### What is needed
Each entry below needs to be reproduced exactly as given.

^^^^^^^^^^^^^^^^

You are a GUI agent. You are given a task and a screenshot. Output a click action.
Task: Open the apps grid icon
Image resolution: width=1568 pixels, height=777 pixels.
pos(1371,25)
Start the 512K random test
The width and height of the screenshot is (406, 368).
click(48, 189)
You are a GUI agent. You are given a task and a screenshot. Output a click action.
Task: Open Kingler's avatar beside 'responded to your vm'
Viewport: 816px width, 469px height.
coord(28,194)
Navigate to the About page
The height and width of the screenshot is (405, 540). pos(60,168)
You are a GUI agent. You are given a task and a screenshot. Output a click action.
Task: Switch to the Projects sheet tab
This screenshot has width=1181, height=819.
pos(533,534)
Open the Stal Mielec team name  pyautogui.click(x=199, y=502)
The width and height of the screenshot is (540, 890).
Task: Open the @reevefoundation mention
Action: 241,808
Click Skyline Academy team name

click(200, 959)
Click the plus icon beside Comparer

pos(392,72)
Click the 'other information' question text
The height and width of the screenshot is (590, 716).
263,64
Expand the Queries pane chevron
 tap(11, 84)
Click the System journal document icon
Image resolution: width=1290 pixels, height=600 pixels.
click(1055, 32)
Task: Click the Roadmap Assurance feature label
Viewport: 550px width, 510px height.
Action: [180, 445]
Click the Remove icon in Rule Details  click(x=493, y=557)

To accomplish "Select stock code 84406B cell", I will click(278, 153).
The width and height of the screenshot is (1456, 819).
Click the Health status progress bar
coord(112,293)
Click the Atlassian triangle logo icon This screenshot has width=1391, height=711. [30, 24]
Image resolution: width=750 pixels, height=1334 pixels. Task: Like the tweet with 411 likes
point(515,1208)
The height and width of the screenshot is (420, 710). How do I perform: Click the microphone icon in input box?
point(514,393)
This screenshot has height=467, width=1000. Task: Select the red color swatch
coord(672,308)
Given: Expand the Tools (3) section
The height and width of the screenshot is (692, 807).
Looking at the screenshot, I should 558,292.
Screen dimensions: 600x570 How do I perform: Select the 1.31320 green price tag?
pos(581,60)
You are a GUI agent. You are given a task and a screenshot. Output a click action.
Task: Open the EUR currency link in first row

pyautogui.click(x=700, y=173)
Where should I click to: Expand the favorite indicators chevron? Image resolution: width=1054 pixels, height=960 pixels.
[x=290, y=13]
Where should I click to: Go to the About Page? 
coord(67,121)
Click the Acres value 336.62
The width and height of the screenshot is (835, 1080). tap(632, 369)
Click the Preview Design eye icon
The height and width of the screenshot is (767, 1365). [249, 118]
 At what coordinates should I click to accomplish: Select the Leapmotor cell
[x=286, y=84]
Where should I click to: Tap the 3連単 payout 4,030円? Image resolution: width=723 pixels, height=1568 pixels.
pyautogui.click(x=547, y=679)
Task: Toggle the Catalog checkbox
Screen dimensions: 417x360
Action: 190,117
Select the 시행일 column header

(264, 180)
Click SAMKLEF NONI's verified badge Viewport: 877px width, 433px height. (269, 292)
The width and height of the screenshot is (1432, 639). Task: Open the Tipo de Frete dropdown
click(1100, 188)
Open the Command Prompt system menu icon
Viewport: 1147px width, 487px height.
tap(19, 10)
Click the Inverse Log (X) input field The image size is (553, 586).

^^^^^^^^^^^^^^^^

### Answer section
You are a GUI agent. You are given a task and a screenshot. Output a click action.
Task: Open the apps grid icon
Image resolution: width=1568 pixels, height=777 pixels.
pos(1371,25)
Start the 512K random test
The width and height of the screenshot is (406, 368).
click(48, 189)
You are a GUI agent. You are given a task and a screenshot. Output a click action.
Task: Open Kingler's avatar beside 'responded to your vm'
Viewport: 816px width, 469px height.
coord(28,194)
Navigate to the About page
The height and width of the screenshot is (405, 540). pos(60,168)
You are a GUI agent. You are given a task and a screenshot. Output a click action.
Task: Switch to the Projects sheet tab
This screenshot has width=1181, height=819.
pos(533,534)
Open the Stal Mielec team name  pyautogui.click(x=199, y=502)
The width and height of the screenshot is (540, 890).
Task: Open the @reevefoundation mention
Action: 241,808
Click Skyline Academy team name

click(200, 959)
Click the plus icon beside Comparer

pos(392,72)
Click the 'other information' question text
The height and width of the screenshot is (590, 716).
263,64
Expand the Queries pane chevron
 tap(11, 84)
Click the System journal document icon
Image resolution: width=1290 pixels, height=600 pixels.
click(1055, 32)
Task: Click the Roadmap Assurance feature label
Viewport: 550px width, 510px height.
Action: [180, 445]
Click the Remove icon in Rule Details  click(x=493, y=557)

To accomplish "Select stock code 84406B cell", I will click(278, 153).
The width and height of the screenshot is (1456, 819).
Click the Health status progress bar
coord(112,293)
Click the Atlassian triangle logo icon This screenshot has width=1391, height=711. [30, 24]
Image resolution: width=750 pixels, height=1334 pixels. Task: Like the tweet with 411 likes
point(515,1208)
The height and width of the screenshot is (420, 710). How do I perform: Click the microphone icon in input box?
point(514,393)
This screenshot has height=467, width=1000. Task: Select the red color swatch
coord(672,308)
Given: Expand the Tools (3) section
The height and width of the screenshot is (692, 807).
Looking at the screenshot, I should 558,292.
Screen dimensions: 600x570 How do I perform: Select the 1.31320 green price tag?
pos(581,60)
You are a GUI agent. You are given a task and a screenshot. Output a click action.
Task: Open the EUR currency link in first row

pyautogui.click(x=700, y=173)
Where should I click to: Expand the favorite indicators chevron? Image resolution: width=1054 pixels, height=960 pixels.
[x=290, y=13]
Where should I click to: Go to the About Page? 
coord(67,121)
Click the Acres value 336.62
The width and height of the screenshot is (835, 1080). tap(632, 369)
Click the Preview Design eye icon
The height and width of the screenshot is (767, 1365). [249, 118]
 At what coordinates should I click to accomplish: Select the Leapmotor cell
[x=286, y=84]
Where should I click to: Tap the 3連単 payout 4,030円? Image resolution: width=723 pixels, height=1568 pixels.
pyautogui.click(x=547, y=679)
Task: Toggle the Catalog checkbox
Screen dimensions: 417x360
Action: 190,117
Select the 시행일 column header

(264, 180)
Click SAMKLEF NONI's verified badge Viewport: 877px width, 433px height. (269, 292)
The width and height of the screenshot is (1432, 639). Task: Open the Tipo de Frete dropdown
click(1100, 188)
Open the Command Prompt system menu icon
Viewport: 1147px width, 487px height.
tap(19, 10)
Click the Inverse Log (X) input field The image size is (553, 586).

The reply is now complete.